Moscow rally against Russia’s Syria strikes falls short

Only 150 people join protest in Russian capital against country’s military involvement in Syrian conflict.

An antiwar rally in Moscow
Russia carried out its first air strikes in Syria on September 30, targeting ISIL and 'other terrorist groups' [Maxim Shipenkov/EPA]

Only 150 people have turned up at a demonstration against Russian military involvement in the Syrian war that was sanctioned to gather 300 protesters in Moscow.

The rally that was organised on Saturday by two independent movements, Solidarity and Party of December 5, came after an opinion poll suggested that a large majority of Russians support Moscow’s decision to launch air strikes in Syria.

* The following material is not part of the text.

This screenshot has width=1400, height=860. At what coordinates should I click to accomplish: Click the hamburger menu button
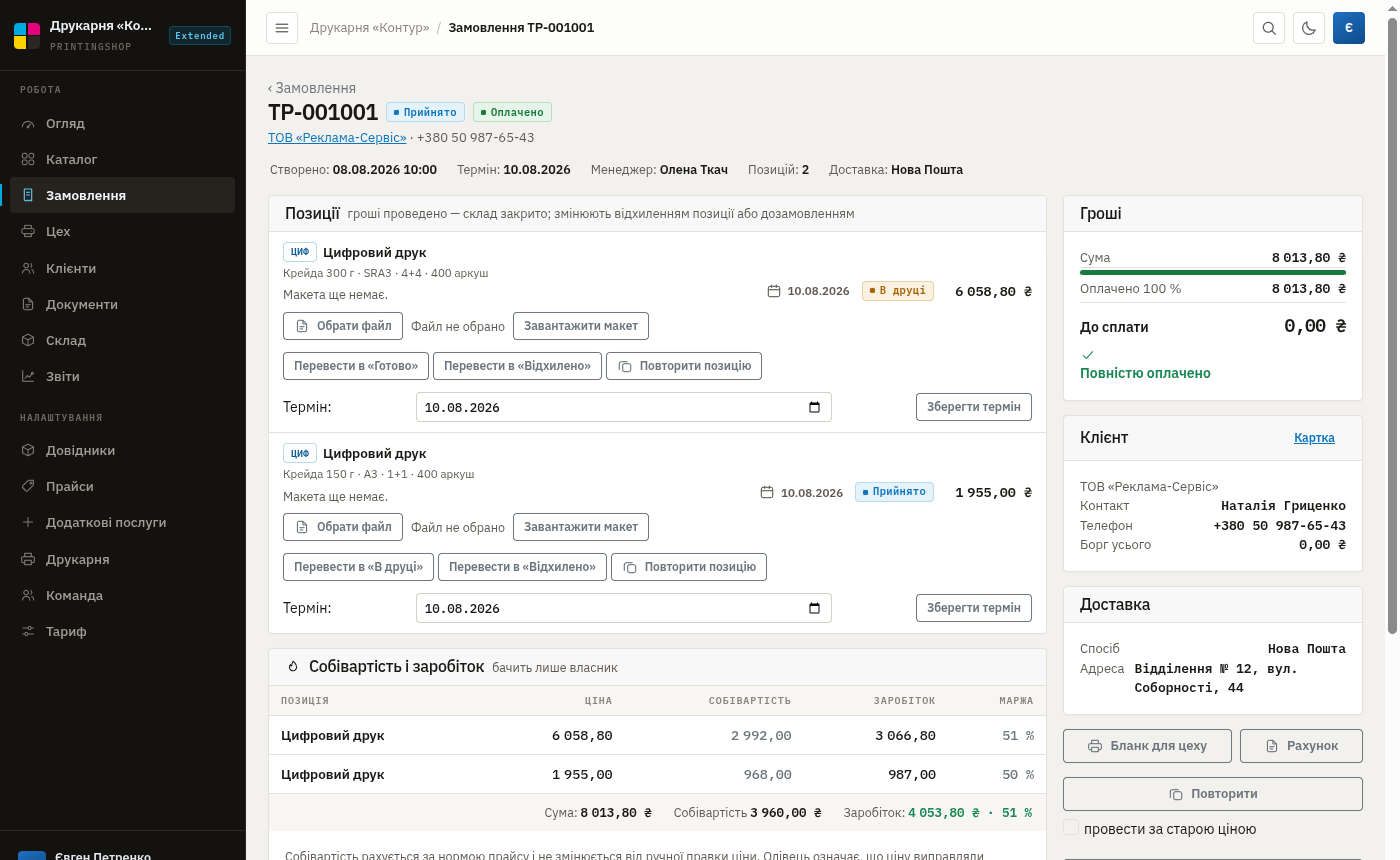pos(282,28)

In the survey conducted by the Russian Public Opinion Research Center on October 3 and 4 in 46 Russian towns, 66 percent of respondents said they fully or conditionally support the decision to use Russian air force in Syria.

Only about 27 percent conditionally or absolutely disapprove of the involvement, according to the poll. 

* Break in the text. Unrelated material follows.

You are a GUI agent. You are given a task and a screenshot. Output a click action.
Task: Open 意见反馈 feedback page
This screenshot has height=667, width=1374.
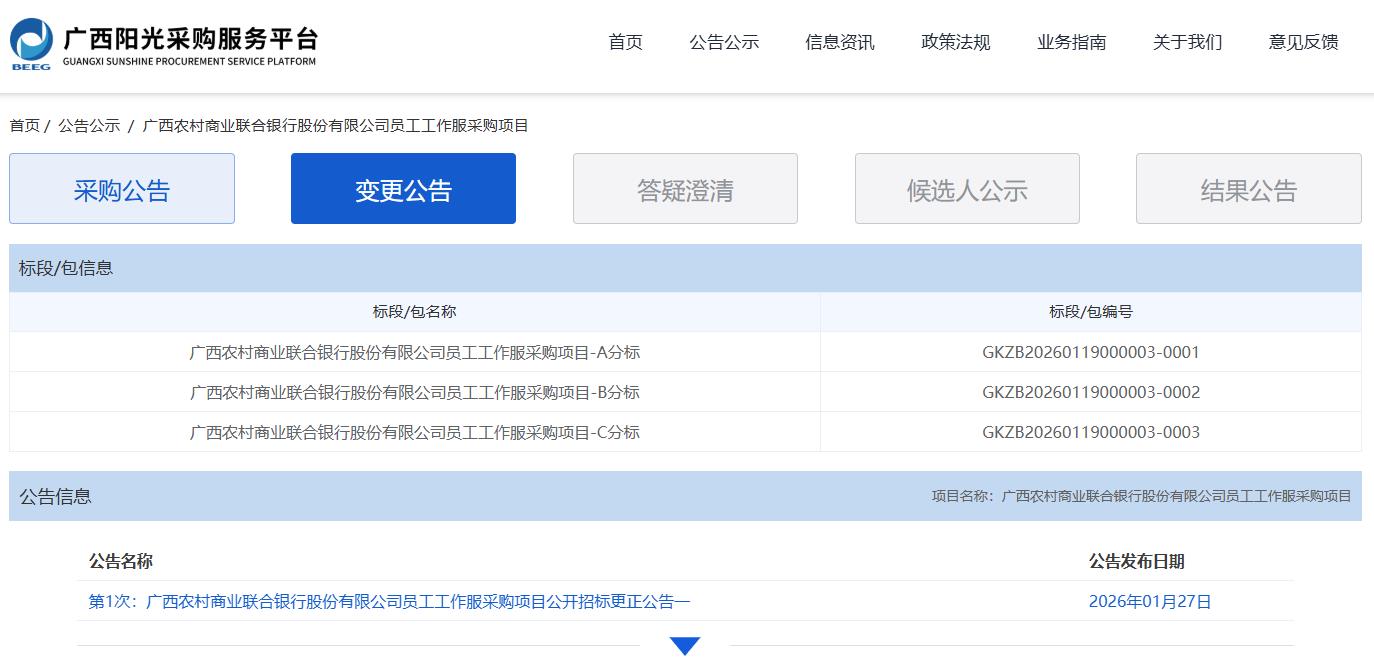coord(1304,42)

“While the appetite for deploying troops in Syria is low, Russians are increasingly looking to such displays of military might as a substitute for their country’s economic ills and ostracism in the West,”  Peter Zalmayev, a Russian affairs expert and director of the Eurasia Democracy Initiative in New York, told Al Jazeera.

Zalmayev said the mood could change, however, if Russia sends ground troops to Syria.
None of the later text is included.